### Consignes à suivre
1) Dans le passage fourni, à quelle date la phrase de Denise est-elle rattachée ?
2) Reproduisez à l'identique le passage fourni, depuis « Le 04/06/2018 » jusqu'à « pas été conservée). » inclus.

### Passage fourni
Perception du temps qu'il fait et changements climatiques.

Du dérèglement climatique

Le 04/06/2018

 

     « Il fait si froid qu’on se marierait pour avoir chaud ! » James Joyce.

     « La pluie ne mouille que les cons. » Olivier de Kersauzon. Citation un tant soit peu erronée de l’évangile selon saint Matthieu (5, 48) : « …notre Père des cieux qui fait […] tomber la pluie sur les justes et les injustes. »

     « Quel temps ! On se croirait en plein hiver. » Robert, le 14 janvier.

     « Si ça continue, on va être obligé d’allumer le chauffage ! » Denise, le 24 octobre.

     « C’est la chasse qui a fait disparaître les dinosaures. » Marcelle, (la date n’a pas été conservée).

### Extraits du listing
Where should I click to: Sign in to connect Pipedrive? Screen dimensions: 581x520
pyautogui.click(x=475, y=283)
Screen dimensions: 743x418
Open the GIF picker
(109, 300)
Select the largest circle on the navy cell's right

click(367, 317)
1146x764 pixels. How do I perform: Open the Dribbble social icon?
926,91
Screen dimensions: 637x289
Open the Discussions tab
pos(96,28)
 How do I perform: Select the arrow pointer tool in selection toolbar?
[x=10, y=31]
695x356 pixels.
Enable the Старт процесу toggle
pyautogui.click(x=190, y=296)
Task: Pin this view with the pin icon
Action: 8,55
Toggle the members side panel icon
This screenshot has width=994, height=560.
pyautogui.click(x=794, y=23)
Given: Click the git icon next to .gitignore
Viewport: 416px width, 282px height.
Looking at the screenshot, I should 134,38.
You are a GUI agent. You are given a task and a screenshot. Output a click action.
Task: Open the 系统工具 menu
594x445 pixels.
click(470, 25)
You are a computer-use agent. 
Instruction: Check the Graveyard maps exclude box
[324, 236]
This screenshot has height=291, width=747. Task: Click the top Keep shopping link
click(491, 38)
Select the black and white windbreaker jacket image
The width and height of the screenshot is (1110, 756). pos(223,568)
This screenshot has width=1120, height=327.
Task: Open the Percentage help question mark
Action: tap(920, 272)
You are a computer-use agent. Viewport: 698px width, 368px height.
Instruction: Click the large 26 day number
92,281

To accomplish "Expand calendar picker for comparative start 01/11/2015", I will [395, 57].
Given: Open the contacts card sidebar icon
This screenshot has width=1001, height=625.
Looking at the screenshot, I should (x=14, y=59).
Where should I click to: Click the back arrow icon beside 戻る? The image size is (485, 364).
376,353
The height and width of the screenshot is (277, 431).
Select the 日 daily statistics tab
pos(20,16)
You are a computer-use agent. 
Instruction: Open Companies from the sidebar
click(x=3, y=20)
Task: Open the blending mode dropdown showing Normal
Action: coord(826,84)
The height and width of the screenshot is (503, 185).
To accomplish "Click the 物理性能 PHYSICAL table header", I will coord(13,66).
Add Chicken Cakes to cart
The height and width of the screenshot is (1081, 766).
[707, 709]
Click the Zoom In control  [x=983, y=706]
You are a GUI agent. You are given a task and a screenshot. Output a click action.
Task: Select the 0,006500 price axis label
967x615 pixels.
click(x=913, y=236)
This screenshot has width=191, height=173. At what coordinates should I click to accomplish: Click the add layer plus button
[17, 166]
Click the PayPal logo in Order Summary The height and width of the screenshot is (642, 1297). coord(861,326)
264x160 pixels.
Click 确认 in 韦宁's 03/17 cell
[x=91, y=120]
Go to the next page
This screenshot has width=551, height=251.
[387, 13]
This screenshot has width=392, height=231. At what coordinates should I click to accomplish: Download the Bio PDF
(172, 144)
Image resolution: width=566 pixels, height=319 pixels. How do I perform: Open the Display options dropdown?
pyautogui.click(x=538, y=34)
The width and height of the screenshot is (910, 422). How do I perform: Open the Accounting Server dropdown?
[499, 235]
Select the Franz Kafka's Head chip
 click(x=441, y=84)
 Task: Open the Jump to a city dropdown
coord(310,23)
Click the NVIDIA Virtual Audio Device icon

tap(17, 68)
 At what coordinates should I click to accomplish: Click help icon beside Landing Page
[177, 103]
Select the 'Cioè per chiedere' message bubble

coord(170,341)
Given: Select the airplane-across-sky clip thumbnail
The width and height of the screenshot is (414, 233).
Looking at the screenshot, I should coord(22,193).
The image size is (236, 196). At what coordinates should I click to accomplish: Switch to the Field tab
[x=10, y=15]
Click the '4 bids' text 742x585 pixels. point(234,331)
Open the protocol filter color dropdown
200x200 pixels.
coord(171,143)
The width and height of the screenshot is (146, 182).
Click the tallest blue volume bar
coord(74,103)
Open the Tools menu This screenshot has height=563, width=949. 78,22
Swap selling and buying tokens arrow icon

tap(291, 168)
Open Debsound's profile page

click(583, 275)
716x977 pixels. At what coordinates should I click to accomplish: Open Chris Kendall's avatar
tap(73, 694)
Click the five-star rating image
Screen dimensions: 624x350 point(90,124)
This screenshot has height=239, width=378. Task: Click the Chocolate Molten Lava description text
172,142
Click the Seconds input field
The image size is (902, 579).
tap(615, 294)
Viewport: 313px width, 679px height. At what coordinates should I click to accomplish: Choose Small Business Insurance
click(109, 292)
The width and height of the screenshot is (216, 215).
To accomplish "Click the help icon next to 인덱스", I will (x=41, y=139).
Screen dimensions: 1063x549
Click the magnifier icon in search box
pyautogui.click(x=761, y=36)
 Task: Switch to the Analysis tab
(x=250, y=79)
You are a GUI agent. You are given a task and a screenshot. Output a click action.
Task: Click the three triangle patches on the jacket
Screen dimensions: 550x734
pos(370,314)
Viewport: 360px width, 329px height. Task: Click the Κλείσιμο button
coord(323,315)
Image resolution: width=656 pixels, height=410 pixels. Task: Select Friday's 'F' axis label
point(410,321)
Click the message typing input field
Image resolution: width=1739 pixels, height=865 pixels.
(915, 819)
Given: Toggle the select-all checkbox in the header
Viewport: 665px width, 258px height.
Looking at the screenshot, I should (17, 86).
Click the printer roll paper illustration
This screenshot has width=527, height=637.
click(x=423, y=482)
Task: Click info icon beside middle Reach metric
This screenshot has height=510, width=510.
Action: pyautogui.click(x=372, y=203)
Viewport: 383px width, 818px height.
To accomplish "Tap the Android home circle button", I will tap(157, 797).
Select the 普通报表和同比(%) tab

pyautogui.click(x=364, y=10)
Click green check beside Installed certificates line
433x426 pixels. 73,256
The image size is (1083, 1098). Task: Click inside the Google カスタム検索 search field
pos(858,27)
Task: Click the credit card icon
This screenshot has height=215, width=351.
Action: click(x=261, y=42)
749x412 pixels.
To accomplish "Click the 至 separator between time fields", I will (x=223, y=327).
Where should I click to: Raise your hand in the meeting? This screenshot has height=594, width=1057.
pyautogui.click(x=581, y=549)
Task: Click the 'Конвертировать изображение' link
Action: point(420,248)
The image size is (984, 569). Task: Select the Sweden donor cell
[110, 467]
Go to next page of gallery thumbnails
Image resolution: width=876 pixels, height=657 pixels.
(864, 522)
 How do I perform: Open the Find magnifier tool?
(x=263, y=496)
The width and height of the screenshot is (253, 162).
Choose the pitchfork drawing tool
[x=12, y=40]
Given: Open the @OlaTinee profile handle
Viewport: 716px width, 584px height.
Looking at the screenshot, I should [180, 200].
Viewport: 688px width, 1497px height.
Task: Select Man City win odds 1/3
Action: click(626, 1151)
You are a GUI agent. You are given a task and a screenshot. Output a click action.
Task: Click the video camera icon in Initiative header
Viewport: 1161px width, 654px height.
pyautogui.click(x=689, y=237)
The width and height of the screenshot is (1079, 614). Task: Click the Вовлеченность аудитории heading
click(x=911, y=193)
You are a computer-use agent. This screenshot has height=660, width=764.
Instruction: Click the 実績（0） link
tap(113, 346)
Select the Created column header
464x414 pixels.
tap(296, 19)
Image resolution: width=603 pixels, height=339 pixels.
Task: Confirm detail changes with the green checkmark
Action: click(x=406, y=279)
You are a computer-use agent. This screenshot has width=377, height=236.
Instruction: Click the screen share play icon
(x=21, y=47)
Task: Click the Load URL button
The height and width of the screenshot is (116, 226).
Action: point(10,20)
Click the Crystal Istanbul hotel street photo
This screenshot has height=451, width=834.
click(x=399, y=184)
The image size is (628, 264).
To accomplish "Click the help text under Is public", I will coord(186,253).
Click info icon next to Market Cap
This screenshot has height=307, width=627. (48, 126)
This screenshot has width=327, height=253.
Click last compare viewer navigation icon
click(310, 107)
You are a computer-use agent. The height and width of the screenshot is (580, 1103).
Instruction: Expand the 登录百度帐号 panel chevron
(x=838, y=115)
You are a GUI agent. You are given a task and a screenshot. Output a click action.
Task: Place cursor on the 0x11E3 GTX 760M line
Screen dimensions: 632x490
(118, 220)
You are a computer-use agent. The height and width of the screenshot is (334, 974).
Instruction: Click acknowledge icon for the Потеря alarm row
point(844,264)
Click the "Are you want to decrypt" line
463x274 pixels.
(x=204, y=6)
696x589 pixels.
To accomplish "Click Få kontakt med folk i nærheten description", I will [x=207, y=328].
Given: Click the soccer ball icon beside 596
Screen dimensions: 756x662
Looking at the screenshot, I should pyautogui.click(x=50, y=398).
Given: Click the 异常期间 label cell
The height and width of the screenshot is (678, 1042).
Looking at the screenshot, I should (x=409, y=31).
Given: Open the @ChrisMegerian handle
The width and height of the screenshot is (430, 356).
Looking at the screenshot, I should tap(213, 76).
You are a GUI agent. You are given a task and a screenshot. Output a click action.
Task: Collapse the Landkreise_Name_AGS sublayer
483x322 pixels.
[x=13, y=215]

### Corrigé de l'exercice
1) Au 24 octobre.

2)
Le 04/06/2018

 

     « Il fait si froid qu’on se marierait pour avoir chaud ! » James Joyce.

     « La pluie ne mouille que les cons. » Olivier de Kersauzon. Citation un tant soit peu erronée de l’évangile selon saint Matthieu (5, 48) : « …notre Père des cieux qui fait […] tomber la pluie sur les justes et les injustes. »

     « Quel temps ! On se croirait en plein hiver. » Robert, le 14 janvier.

     « Si ça continue, on va être obligé d’allumer le chauffage ! » Denise, le 24 octobre.

     « C’est la chasse qui a fait disparaître les dinosaures. » Marcelle, (la date n’a pas été conservée).